- Country: Australia
- Location: northeast of Morgan, South Australia
- Coordinates: 34°00′S 139°48′E﻿ / ﻿34.0°S 139.8°E
- Status: Cancelled
- Decommission date: January 2020
- Construction cost: A$700 million

Solar farm
- Type: Flat-panel PV
- Collectors: 3.4 million
- Site area: 600 hectares (1,500 acres)

Power generation
- Nameplate capacity: 330 MW
- Storage capacity: 400MWh

External links
- Website: https://www.lyoninfrastructure.com.au/projects/riverland-battery-power-plant/

= Riverland Solar Storage =

Riverland Solar Storage was a proposed photo-voltaic solar power station planned to be built near Morgan in South Australia.

The project was announced in March 2017 by Lyon Group at a press conference which included Jay Weatherill, the premier of South Australia. Construction was expected to start within months and would employ 270 people during construction. It was proposed to generate up to 330MW of electricity from 3.4 million solar panels. It was also announced that it would have 1.1 million batteries providing 100 MW / 400MWh of electricity storage. It received development approval on 29 November 2017. The developer said it expected it to begin operations in late 2018. However only a month later, another press release announced that the project was on track to commence construction in early 2019.

A delay arose in late 2017 when the intended supplier of solar modules, First Solar sued Lyon Group for an unpaid loan.
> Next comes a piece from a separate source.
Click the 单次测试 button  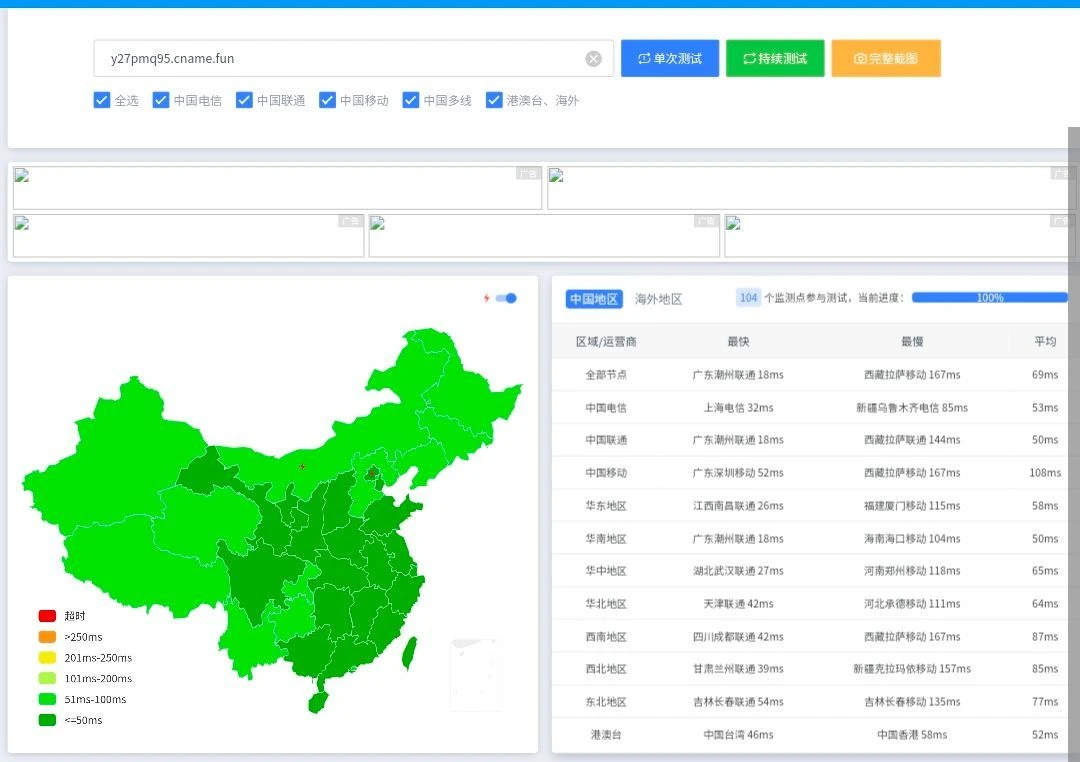click(670, 59)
At the time, Lyon was attempting to sell several of its development projects, including Riverland Solar Storage. Lyon continued to prepare development of Riverland and two sister projects, and announced partners JERA (a joint venture of Tokyo Electric Power Company and Chubu Electric Power) and Fluence (a joint venture of Siemens and AES Corporation) for the battery storage in May 2018. Administrators were appointed to three companies in the Lyon Group in May 2019. In October 2019, Lyon announced that it had reached an arrangement with China Huadian Corporation to partner in developing projects in Australia and Asia.

Eventually, the developer companies were liquidated and the liquidators referred the directors to the Australian Securities & Investments Commission for further investigation.